> [Your objective]
Scan the data, and whenever a line contains "will", copy it.

> [Material for this exercise]
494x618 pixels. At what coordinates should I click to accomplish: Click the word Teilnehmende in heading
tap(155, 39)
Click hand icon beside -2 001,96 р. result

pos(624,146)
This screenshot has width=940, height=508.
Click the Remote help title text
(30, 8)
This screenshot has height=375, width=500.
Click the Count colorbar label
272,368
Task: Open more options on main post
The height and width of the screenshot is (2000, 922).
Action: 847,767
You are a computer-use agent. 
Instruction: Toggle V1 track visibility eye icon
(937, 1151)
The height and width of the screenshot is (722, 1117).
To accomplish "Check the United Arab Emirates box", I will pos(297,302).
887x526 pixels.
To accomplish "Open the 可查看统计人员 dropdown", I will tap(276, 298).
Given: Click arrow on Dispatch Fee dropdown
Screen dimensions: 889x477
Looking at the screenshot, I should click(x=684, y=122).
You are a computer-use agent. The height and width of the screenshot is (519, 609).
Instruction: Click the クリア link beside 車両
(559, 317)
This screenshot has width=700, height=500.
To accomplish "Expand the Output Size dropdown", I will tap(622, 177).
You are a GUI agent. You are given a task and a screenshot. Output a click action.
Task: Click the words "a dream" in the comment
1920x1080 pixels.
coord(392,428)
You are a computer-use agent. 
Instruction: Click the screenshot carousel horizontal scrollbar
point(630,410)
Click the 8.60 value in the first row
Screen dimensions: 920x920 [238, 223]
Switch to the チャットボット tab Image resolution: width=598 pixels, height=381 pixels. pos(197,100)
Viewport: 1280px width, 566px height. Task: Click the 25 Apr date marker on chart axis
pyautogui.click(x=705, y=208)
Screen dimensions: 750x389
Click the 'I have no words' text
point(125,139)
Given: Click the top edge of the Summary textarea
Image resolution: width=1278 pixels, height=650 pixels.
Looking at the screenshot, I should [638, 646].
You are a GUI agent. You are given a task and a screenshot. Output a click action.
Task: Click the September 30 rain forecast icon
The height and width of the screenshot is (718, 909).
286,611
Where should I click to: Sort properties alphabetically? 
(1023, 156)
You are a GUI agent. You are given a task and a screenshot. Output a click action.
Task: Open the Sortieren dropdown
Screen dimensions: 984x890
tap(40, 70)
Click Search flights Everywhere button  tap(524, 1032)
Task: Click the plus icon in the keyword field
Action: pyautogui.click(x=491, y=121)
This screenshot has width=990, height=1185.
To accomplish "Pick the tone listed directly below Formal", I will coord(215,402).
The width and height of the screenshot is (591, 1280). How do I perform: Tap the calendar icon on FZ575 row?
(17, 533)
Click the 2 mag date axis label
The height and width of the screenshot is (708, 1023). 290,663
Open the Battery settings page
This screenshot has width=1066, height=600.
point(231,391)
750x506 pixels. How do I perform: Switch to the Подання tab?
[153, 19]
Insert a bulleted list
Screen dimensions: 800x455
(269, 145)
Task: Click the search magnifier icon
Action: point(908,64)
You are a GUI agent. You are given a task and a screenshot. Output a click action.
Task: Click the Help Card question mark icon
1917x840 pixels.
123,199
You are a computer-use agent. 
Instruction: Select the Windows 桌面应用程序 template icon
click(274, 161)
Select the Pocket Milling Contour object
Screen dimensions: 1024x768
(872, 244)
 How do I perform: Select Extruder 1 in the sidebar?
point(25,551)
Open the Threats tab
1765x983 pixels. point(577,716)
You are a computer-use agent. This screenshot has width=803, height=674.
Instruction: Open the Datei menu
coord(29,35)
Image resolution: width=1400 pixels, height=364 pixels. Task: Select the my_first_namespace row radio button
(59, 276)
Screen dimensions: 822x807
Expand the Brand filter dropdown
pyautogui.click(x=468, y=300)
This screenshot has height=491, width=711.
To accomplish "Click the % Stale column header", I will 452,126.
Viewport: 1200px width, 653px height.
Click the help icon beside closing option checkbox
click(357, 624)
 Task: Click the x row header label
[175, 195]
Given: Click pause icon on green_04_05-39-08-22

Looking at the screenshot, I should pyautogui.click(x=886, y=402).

> [Reply to the exercise]
To accomplish "Check the United Arab Emirates box", I will pos(297,302).
To accomplish "Open the 可查看统计人员 dropdown", I will tap(276, 298).
To accomplish "Expand the Output Size dropdown", I will tap(622, 177).
To accomplish "Pick the tone listed directly below Formal", I will coord(215,402).
To accomplish "Click the % Stale column header", I will 452,126.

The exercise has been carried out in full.